So how cold is it?
It’s as cold as iron. As cold as stone. “Colder than a polar bear’s toenails,” OutKast sang.
“It’s so cold the dogs are sticking to the sidewalks,” Thornton Wilder wrote.
It’s colder than a brass toilet seat. Colder than a witch’s … I better not say. Colder than a well-digger’s … I better not say.
It’ll be a cold day in hell, when hell freezes over.
You can give an icy stare, take a cold hard look, or give someone the cold shoulder. But keep a cool head, otherwise you might get left out in the cold.
You can break out in a cold sweat. You can be chilled to the bone. You can shiver your timbers.
You can have a cold in your nose, or a cold in your head, or maybe you just have a stone cold heart.
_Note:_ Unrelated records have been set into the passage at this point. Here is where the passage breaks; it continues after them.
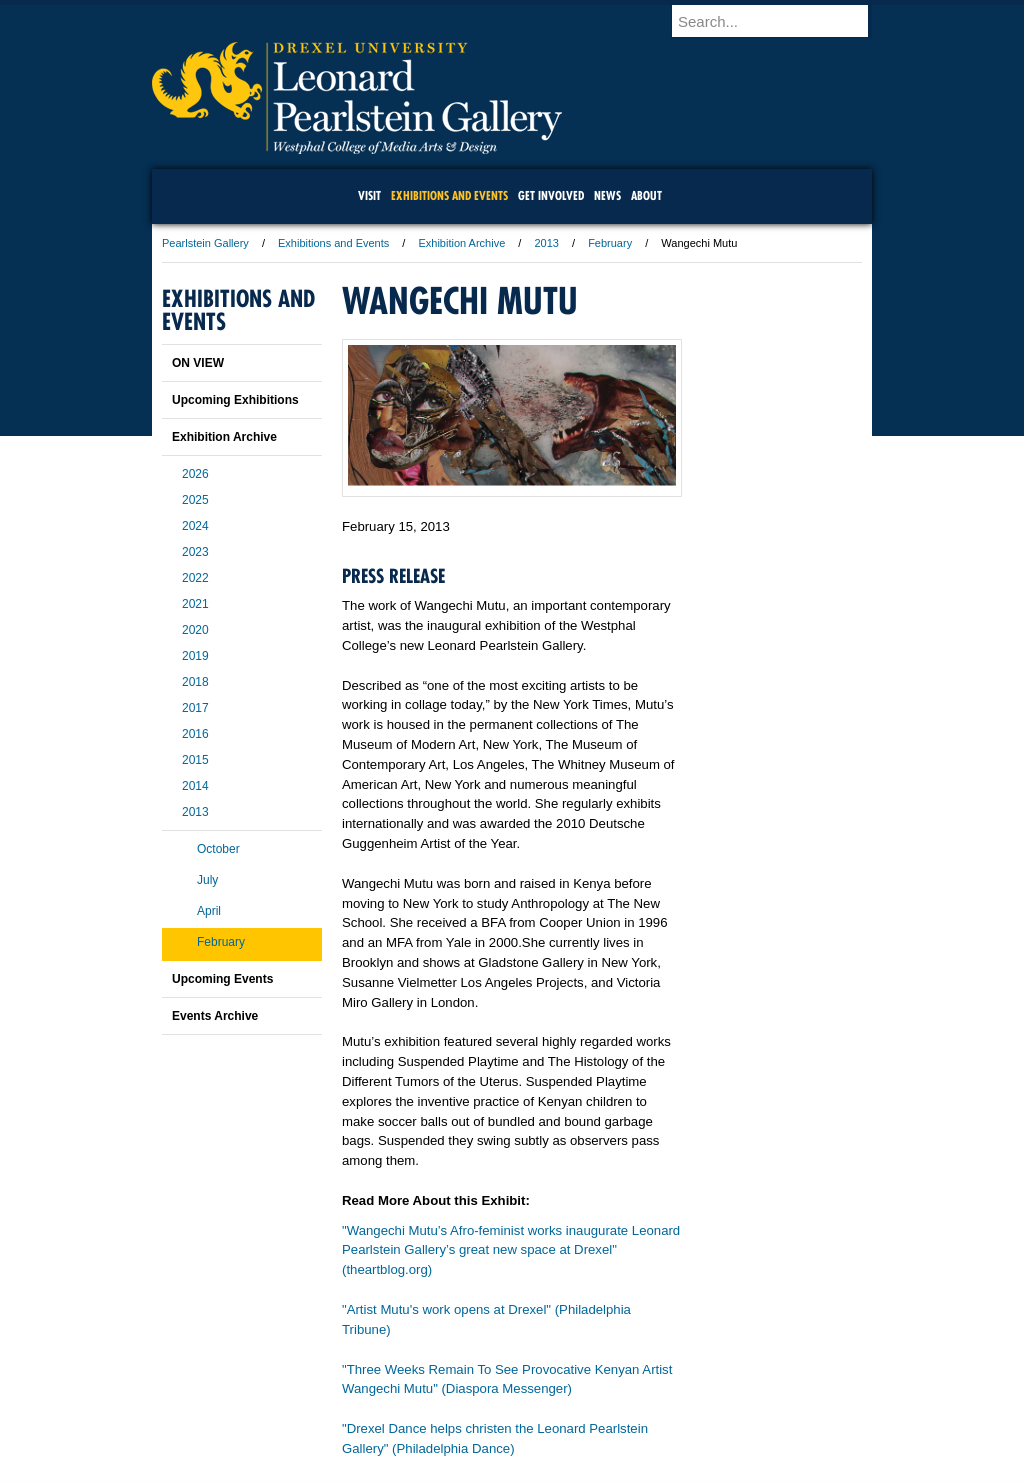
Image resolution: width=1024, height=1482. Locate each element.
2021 (195, 604)
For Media (376, 1412)
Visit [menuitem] (369, 195)
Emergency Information (495, 1432)
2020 (195, 630)
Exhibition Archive (461, 243)
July (207, 880)
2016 (195, 734)
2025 (195, 500)
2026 (195, 474)
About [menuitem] (646, 195)
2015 (195, 760)
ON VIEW (198, 363)
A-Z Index (313, 1412)
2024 (195, 526)
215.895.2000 (685, 1466)
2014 (195, 786)
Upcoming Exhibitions (235, 400)
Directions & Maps (654, 1412)
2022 (195, 578)
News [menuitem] (607, 195)
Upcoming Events (222, 979)
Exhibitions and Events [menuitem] (449, 195)
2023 (195, 552)
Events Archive (215, 1016)
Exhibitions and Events (333, 243)
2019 (195, 656)
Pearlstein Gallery (205, 243)
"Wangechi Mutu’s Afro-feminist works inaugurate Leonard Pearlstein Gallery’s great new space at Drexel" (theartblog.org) (511, 1250)
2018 (195, 682)
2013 (546, 243)
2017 (195, 708)
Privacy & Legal (506, 1412)
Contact (577, 1412)
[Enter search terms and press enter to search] (781, 21)
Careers (434, 1412)
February (610, 243)
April (209, 911)
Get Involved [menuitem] (551, 195)
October (218, 849)
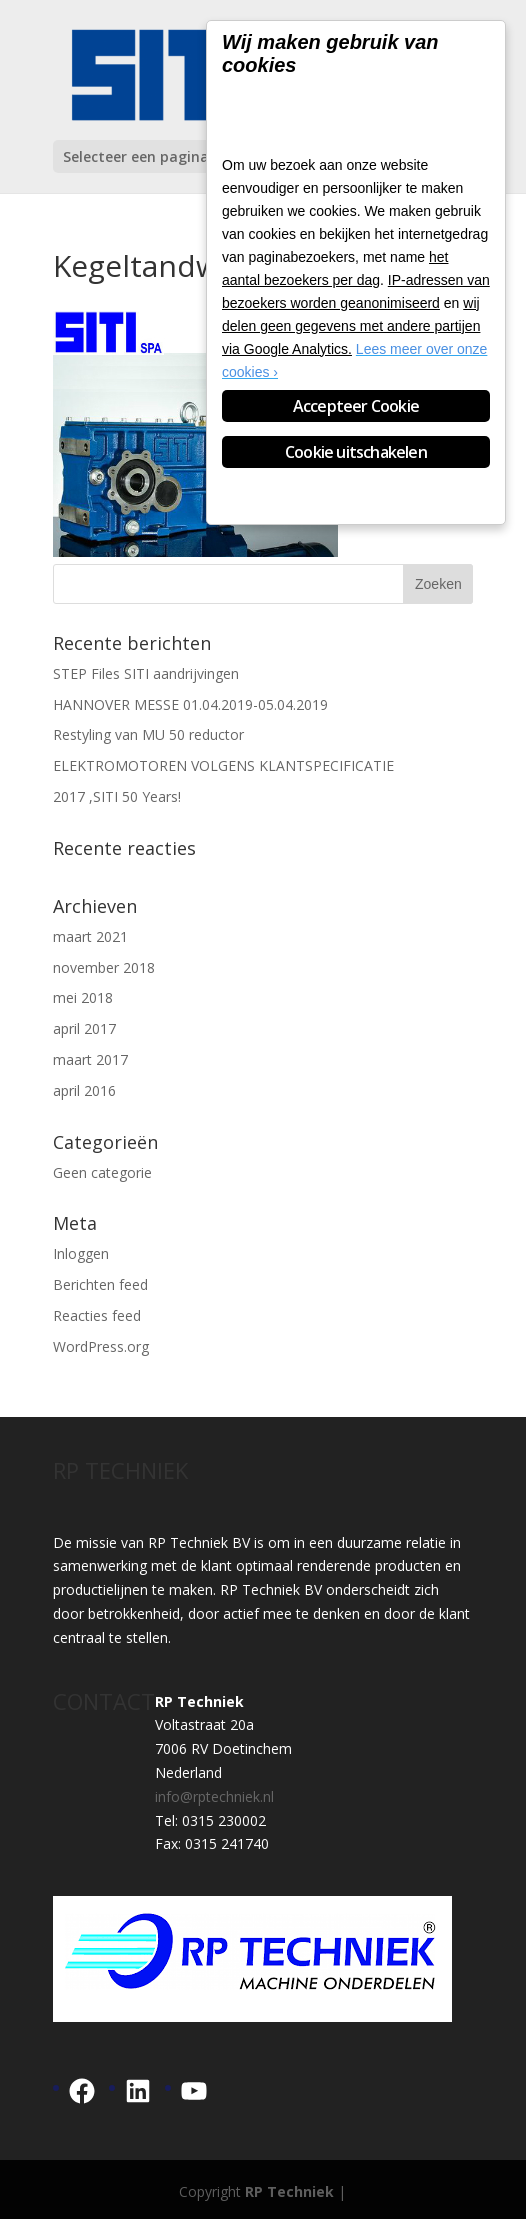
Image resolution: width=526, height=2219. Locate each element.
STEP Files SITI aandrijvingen (146, 673)
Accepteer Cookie (356, 406)
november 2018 (104, 967)
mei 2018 (83, 997)
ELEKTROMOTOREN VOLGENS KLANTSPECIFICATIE (223, 765)
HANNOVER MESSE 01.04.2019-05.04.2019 (190, 704)
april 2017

Why is a cold sore the same thing as a fever blister?
You starve a fever, but feed a cold. You could feed it cold cuts, or cool beans, or revenge, which is a dish best served cold.
You can be as cool as a cucumber, or as cold as ice, or a cold fish.
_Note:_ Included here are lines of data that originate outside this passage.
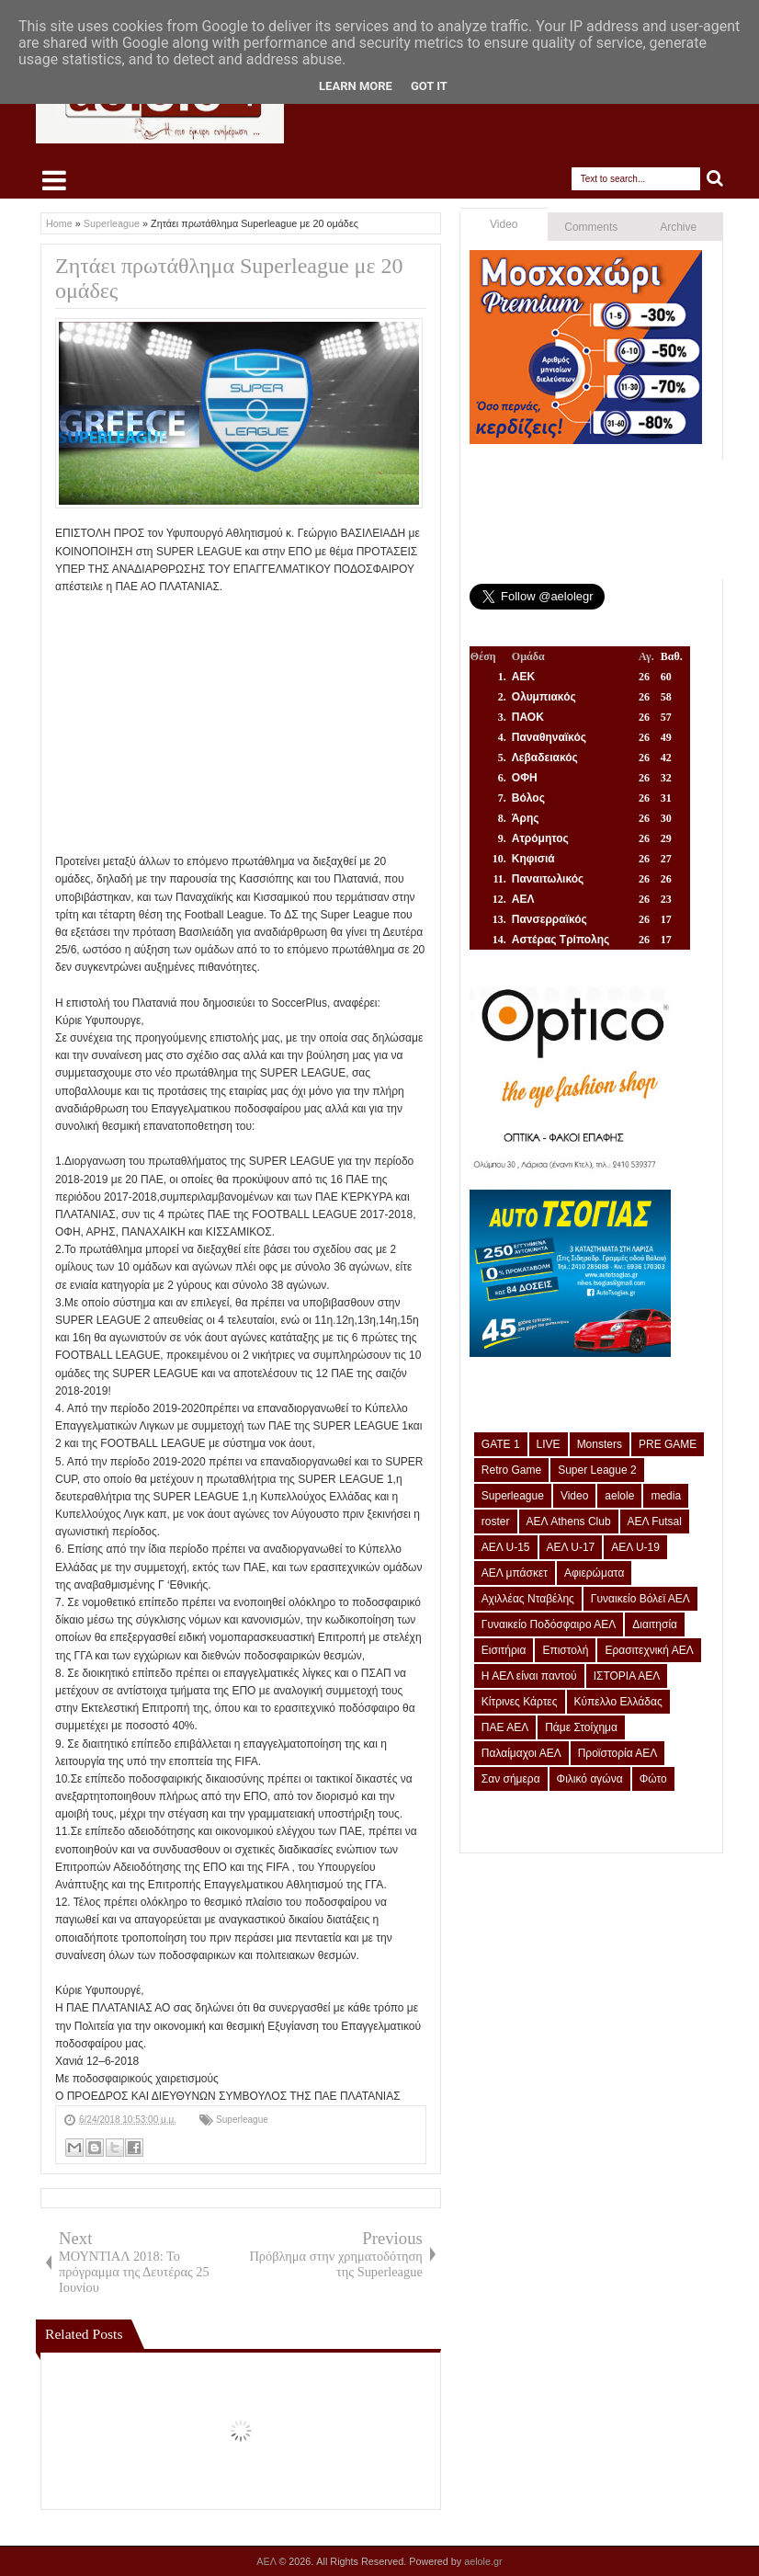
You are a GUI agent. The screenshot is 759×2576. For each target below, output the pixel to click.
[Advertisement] (240, 724)
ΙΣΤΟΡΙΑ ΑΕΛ (627, 1676)
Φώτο (653, 1778)
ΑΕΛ (267, 2561)
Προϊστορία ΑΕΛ (618, 1753)
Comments (590, 227)
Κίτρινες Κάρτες (519, 1701)
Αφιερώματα (594, 1573)
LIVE (549, 1444)
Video (503, 224)
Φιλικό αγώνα (590, 1778)
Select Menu (54, 180)
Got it (429, 86)
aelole (619, 1495)
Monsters (599, 1444)
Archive (678, 227)
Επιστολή (565, 1650)
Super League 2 (597, 1470)
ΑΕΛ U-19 (635, 1547)
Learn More (355, 86)
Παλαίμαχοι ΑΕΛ (521, 1753)
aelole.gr (483, 2561)
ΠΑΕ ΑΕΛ (504, 1727)
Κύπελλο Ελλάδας (618, 1701)
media (666, 1495)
You can make a cold call. You can offer cold comfort. You can go cold turkey. You can throw cold water on that idea.
You can cool your heels, but you might get cold feet.
You can cool down, or freeze up. You can cool off, or chill out. Just don’t lose your cool.
I don’t want to wake up in the cold, cold ground, in the cold light of day.
I do want a cool million in cold hard cash.
Hank Williams sang “Cold, Cold Heart.” Foreigner sang “Cold as Ice.” The Rolling Stones sang “She’s So Cold.” Baby, it’s cold outside. Do you want to build a snowman?
Some famous cold people: Jack Frost, Steve “Stone Cold” Austin, Mr. Freeze, Cool Hand Luke, The Spy Who Came in from the Cold.
There are at least three rappers with cold names: Ice Cube, Ice T, Vanilla Ice. You can use that fun fact as an icebreaker at your next party.
Poets have opined about being cold. “Love keeps the cold out better than a cloak,” wrote Henry Wadsworth Longfellow. “The cold earth slept below; Above the cold sky shone,” wrote Percy Bysshe Shelley. “In winter, all the singing is in the tops of the trees,” wrote Mary Oliver.
Shakespeare waged a cold war against winter: “barren winter, with his wrathful nipping cold” … “beauty o’ersnow’d and bareness everywhere” … “the icy fang and churlish chiding of the winter’s wind.”
Winter is coming. It’s the winter of our discontent.
Everybody complains about the weather, but nobody does anything about it.